Driving is itself a rather odd sensory motor coordination - the sensory gives the impression of speed, but the motor does not implicate the bodyhood which has a history of evolution for speed. We can do it yes, but we are not fully well in it, as we are in walking/running/swimming. I do remember supposedly amusing anecdotes of how people used to claim that the newly invented automobile was bad for humans because it made them to go at unnatural speeds. Those people had a sense of what was being altered. Nowadays children grow up taking vehicular travel as normal, and do not think to think about it. What is this progress!

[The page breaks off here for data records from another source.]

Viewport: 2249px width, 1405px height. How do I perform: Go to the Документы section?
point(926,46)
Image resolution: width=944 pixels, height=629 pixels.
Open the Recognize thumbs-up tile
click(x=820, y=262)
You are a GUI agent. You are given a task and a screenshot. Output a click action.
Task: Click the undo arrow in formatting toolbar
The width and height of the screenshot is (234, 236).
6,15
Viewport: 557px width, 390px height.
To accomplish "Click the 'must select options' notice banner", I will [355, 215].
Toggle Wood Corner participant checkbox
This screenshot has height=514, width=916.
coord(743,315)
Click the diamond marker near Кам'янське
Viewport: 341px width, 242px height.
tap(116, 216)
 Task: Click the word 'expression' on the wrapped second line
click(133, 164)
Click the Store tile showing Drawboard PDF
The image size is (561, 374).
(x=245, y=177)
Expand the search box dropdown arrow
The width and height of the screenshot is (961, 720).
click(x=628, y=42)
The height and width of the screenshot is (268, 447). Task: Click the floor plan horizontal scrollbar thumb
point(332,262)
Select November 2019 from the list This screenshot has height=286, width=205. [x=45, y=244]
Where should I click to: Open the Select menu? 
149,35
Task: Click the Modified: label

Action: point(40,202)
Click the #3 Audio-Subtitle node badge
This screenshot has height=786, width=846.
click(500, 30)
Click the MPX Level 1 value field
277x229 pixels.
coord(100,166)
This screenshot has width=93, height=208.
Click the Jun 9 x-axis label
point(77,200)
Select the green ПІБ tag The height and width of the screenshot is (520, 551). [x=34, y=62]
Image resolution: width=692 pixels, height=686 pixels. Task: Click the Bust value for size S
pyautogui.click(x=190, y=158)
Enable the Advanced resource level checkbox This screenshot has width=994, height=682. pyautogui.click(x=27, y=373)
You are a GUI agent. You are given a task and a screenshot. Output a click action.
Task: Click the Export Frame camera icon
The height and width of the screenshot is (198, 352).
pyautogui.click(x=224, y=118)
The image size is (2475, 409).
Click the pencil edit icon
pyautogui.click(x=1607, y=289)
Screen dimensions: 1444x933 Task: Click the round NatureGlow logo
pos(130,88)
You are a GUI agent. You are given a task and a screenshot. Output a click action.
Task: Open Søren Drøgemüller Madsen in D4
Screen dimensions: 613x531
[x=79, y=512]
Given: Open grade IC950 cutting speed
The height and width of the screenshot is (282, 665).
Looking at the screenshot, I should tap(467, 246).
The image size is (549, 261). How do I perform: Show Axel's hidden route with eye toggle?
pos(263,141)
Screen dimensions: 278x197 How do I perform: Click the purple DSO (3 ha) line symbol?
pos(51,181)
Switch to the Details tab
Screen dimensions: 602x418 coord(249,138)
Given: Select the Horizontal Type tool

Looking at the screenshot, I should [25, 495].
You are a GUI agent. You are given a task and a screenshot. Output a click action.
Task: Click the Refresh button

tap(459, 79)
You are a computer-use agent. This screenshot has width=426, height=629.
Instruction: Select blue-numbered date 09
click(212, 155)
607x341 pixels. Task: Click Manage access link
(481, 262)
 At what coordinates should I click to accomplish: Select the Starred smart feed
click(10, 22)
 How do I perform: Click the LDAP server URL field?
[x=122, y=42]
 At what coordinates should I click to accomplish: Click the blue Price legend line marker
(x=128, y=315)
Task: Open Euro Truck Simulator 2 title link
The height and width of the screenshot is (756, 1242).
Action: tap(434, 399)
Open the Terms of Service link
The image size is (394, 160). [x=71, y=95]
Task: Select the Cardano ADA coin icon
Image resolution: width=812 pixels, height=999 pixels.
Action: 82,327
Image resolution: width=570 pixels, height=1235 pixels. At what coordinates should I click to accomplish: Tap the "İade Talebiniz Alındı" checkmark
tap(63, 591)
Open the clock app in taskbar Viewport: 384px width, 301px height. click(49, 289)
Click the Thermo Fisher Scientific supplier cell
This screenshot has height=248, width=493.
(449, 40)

Kathleen phoned me the other morning with a realization that she disliked this city living so much it made her unwell. She saw that living the pattern of this culture changed us so that we were not only a "cancer on the earth" subsuming the biosphere into the explosively expanding homosphere, but also that this living altered us at the biochemical level so that cancer as a human disease has become common. This is indeed just a mirror image of what I had been thinking of in terms of traditional, that
is older cultures that were connected to the biosphere. This culture abstracts us, removes us, from the texture of existence in which most aspects of our bodyhodd evolved. We are not fully biochemically, micro-structurally fit to live the modern technology. We become ill by living this culture without adequate opportunity for "repatterning" ourselves in loving relations, in song, dance, and story, without adequate opportunity to touch the texture of the earth in walks, in contemplation,
and in earthbased doings.
Just like human relationships cannot be lived in the abstract, but are lived in the depth of the particular, so also the relationship with earth is lived in the particular. It has to do with locale, it is specific to the texture of place. This is not trivial! We are told to think global and act local. We cannot do so, for that is all abstract from place. We must look, see, come to know the local - know its texture, know it in our bones, in our cells. From this we can imagine the consequences at the global, but we can never see the global - only know some consequences and extrapolate the rest. We expand the local texture and map it in a global. This is possible because the whole is already coherent, arisen in an intersected mutually modulating coherent history of evolution. So I say instead, know local, care global.
We are the loving animal arisen in loving relationship with each other and the earth, we are formed in a texture that fits the texture of the biosphere. This fit, this harmony, is the origin of what we see as beauty, it is also the ground of our wellness and wellbeing.